[BEGIN Information provided]

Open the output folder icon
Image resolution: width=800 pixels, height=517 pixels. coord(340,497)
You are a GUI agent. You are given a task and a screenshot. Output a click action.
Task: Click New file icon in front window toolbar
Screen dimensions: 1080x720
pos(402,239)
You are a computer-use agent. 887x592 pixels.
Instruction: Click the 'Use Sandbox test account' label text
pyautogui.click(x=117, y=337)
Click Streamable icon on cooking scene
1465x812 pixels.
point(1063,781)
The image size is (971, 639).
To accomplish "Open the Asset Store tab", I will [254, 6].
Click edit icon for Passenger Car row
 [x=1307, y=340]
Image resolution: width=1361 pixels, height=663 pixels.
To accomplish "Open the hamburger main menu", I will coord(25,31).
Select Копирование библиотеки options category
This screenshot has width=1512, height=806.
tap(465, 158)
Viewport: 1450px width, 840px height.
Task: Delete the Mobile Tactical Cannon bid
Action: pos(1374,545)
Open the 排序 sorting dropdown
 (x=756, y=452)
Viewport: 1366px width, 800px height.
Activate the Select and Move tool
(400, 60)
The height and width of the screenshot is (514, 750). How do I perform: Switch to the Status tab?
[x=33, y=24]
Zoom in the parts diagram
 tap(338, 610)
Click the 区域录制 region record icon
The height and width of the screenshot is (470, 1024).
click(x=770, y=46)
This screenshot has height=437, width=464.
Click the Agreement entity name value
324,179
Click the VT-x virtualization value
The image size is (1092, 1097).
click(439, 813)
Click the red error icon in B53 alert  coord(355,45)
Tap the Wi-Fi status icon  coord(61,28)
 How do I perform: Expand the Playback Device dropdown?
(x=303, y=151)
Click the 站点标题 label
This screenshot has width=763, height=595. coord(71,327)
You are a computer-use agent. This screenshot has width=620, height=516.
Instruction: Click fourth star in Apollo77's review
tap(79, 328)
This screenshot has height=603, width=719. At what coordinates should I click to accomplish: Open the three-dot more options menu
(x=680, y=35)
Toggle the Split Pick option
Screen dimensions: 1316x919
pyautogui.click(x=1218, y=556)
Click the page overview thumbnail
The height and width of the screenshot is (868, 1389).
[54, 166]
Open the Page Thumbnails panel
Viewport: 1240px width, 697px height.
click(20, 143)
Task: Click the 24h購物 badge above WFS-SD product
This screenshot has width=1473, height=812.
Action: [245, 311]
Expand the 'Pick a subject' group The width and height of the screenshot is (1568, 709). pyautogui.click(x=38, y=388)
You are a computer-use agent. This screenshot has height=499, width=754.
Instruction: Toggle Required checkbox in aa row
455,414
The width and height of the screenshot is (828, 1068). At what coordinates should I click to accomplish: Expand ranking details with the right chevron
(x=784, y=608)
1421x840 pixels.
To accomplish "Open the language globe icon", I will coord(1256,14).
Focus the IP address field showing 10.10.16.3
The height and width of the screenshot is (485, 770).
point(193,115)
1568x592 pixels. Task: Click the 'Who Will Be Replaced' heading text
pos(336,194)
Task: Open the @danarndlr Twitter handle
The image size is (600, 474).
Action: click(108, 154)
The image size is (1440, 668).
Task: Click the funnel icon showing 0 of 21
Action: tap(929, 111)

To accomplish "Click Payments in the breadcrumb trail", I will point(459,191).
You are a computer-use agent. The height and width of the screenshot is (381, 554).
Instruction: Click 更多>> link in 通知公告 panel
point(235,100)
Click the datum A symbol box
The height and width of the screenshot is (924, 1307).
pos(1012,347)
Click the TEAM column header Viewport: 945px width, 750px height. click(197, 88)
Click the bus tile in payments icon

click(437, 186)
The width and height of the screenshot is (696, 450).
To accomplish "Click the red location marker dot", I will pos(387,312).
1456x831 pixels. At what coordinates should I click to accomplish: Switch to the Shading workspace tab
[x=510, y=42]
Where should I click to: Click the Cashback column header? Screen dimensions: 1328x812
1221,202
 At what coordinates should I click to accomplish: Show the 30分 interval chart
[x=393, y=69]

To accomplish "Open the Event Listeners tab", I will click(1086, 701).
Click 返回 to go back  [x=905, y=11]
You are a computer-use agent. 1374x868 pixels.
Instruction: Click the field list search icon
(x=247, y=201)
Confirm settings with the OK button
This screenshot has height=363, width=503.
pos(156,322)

[END Information provided]

Exercise prompt: Reproduce verbatim the items from the line with "Image resolution: width=1361" to the line with "(x=756, y=452)", including both of those lines.

Exercise answer:
Image resolution: width=1361 pixels, height=663 pixels.
To accomplish "Open the hamburger main menu", I will coord(25,31).
Select Копирование библиотеки options category
This screenshot has width=1512, height=806.
tap(465, 158)
Viewport: 1450px width, 840px height.
Task: Delete the Mobile Tactical Cannon bid
Action: pos(1374,545)
Open the 排序 sorting dropdown
 (x=756, y=452)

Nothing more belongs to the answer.